Jehova zu gefallen ist für mich das Wichtigste
VON THEODOROS NEROS ERZÄHLT
Die Zellentür flog auf, und ein Aufsichtsbeamter brüllte: „Wer ist Neros?“ Nachdem ich mich zu erkennen gegeben hatte, befahl er: „Aufstehen! Wir werden dich jetzt hinrichten!“ Das trug sich 1952 in einem Militärlager in Korinth (Griechenland) zu. Mein Leben hing an einem seidenen Faden. Wie kam es dazu? Bevor ich näher darauf eingehe, möchte ich ein wenig über mich erzählen.
ES WAR um das Jahr 1925, als mein Vater mit den Bibelforschern (wie Jehovas Zeugen damals genannt wurden) in Berührung kam. Binnen kurzem war er selbst ein Bibelforscher und sprach mit seinen acht Geschwistern über seinen Glauben; alle nahmen die Wahrheit an. Vaters Eltern folgten ihrem Beispiel. Etwas später heiratete mein Vater, und 1929 wurde ich in Agrinio (Griechenland) geboren.
Griechenland machte damals furchtbare Zeiten durch. Zuerst litt die Bevölkerung unter der schrecklichen Diktatur von General Metaxas. Dann brach 1939 der Zweite Weltkrieg aus, und bald darauf wurde das Land von deutschen Streitkräften besetzt. Krankheiten und Hunger griffen um sich. Die aufgequollenen Körper der Toten schaffte man auf kleinen Schubkarren weg. Das Böse in der Welt war allzu offensichtlich — gleichzeitig aber auch, daß das Königreich Gottes wirklich benötigt wird.

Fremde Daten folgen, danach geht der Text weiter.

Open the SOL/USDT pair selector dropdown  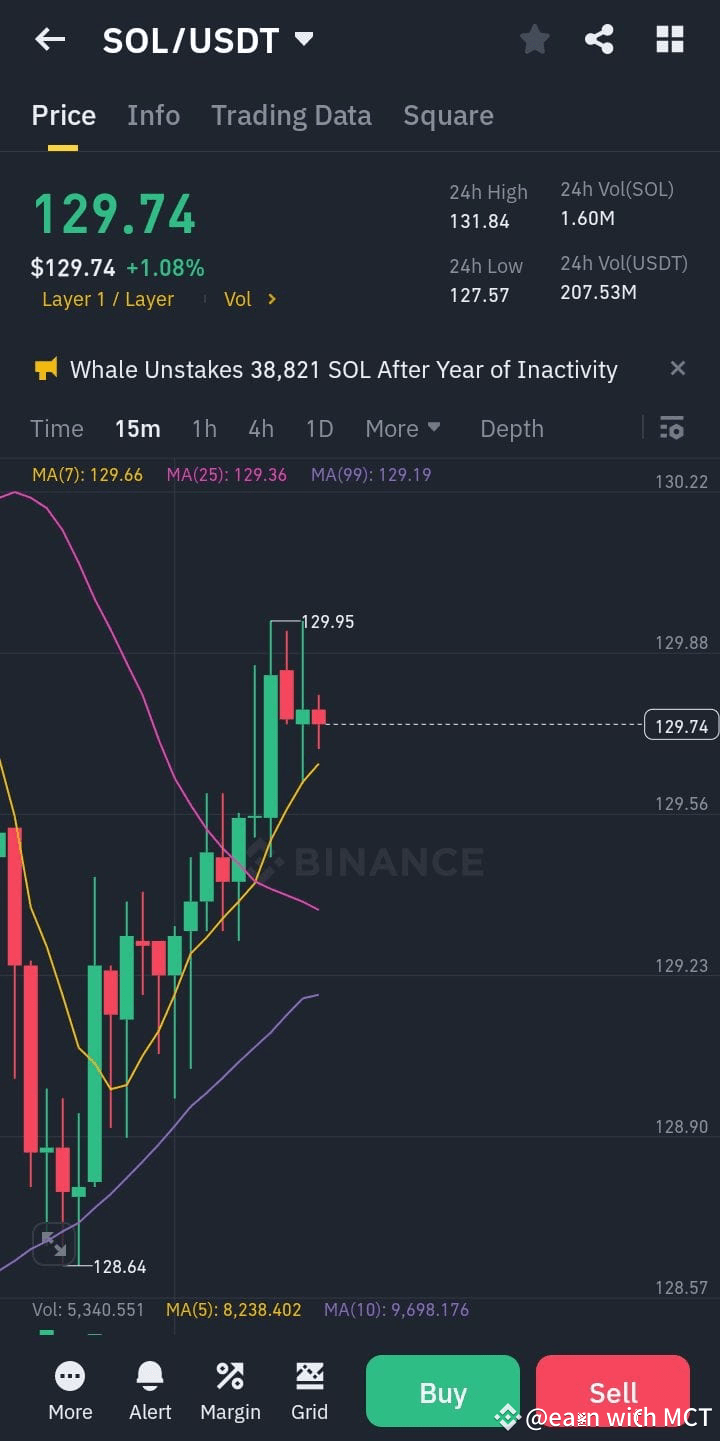(305, 39)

Ein Leben hingebungsvollen Dienstes
Am 20. August 1942 versammelten wir uns als Gruppe außerhalb von Saloniki. Unser vorsitzführender Aufseher deutete auf die britischen Kampfflugzeuge, die gerade die Stadt bombardierten, und betonte, daß wir vor den Angriffen geschützt seien, weil wir der Aufforderung gefolgt waren, ‘unser Zusammenkommen nicht aufzugeben’ (Hebräer 10:25). Wir hatten uns damals am Strand getroffen, und ich gehörte zu denen, die sich an jenem Tag taufen ließen. Als wir wieder aus dem Wasser herauskamen, stellten wir uns in Reih und Glied auf, und unsere christlichen Brüder und Schwestern stimmten ein Lied an, in dem wir für unsere Entscheidung gelobt wurden. Das war wirklich ein unvergeßlicher Tag!

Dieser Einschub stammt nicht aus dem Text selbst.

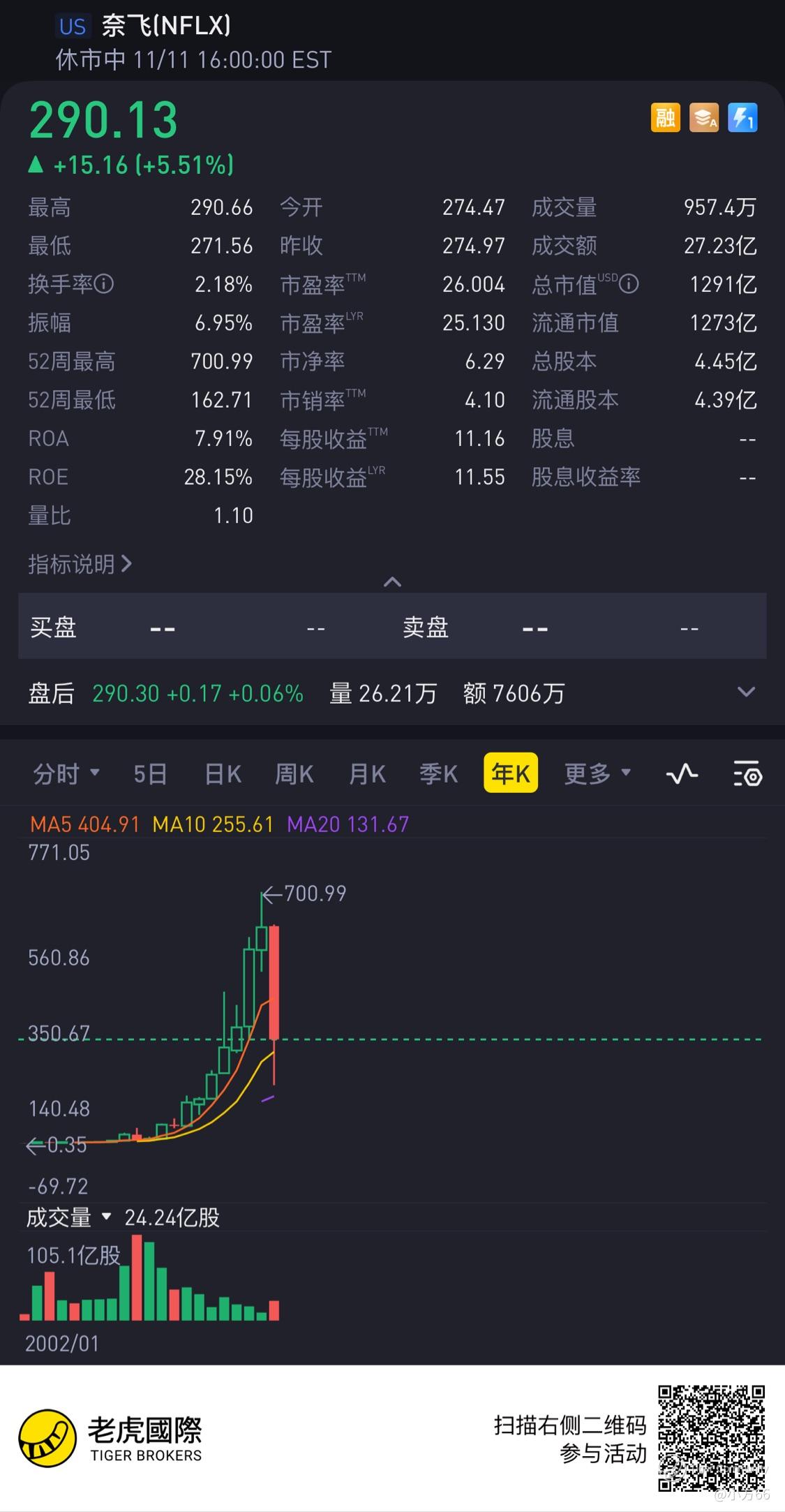Switch to 日K chart
The image size is (785, 1512).
point(223,773)
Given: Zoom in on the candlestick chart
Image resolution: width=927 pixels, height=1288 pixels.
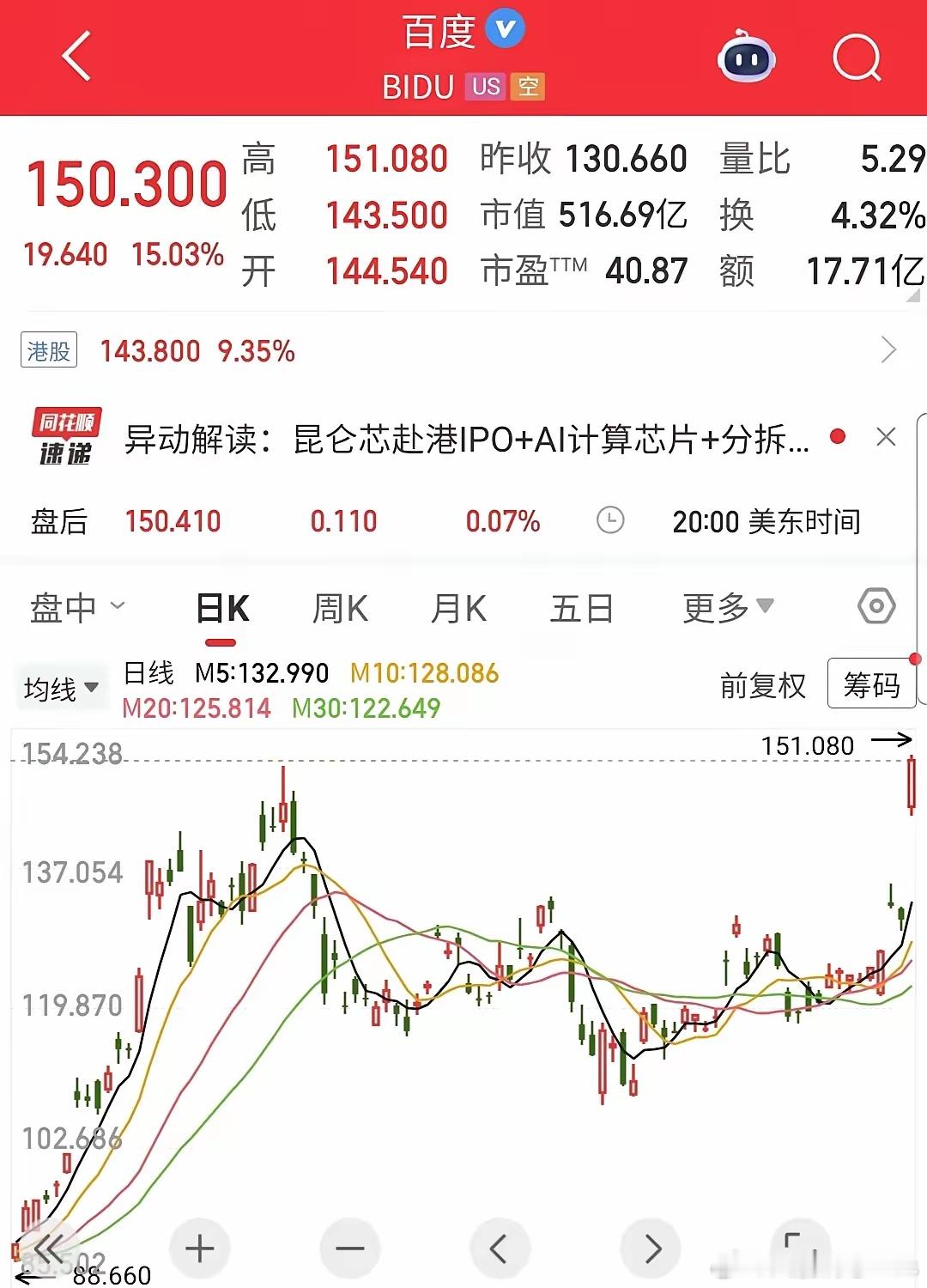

Als ich kurze Zeit später zusammen mit einem anderen Jungen im Haus-zu-Haus-Dienst bei einigen Leuten vorsprach, wurden wir von Polizisten festgenommen und zur Polizeistation gebracht. Um ihrer Behauptung Nachdruck zu verleihen, wir seien Kommunisten und unser Predigtwerk sei verboten, schlugen sie auf uns ein und riefen: „Jehova und Stalin ist das gleiche, ihr Idioten!“
Zu jener Zeit tobte in Griechenland der Bürgerkrieg, und der Haß gegen den Kommunismus nahm zu. Am nächsten Tag wurden wir wie Verbrecher mit Handschellen an den Häusern unserer Eltern vorbeigeführt. Doch das war längst nicht alles; weitere Prüfungen sollten kommen.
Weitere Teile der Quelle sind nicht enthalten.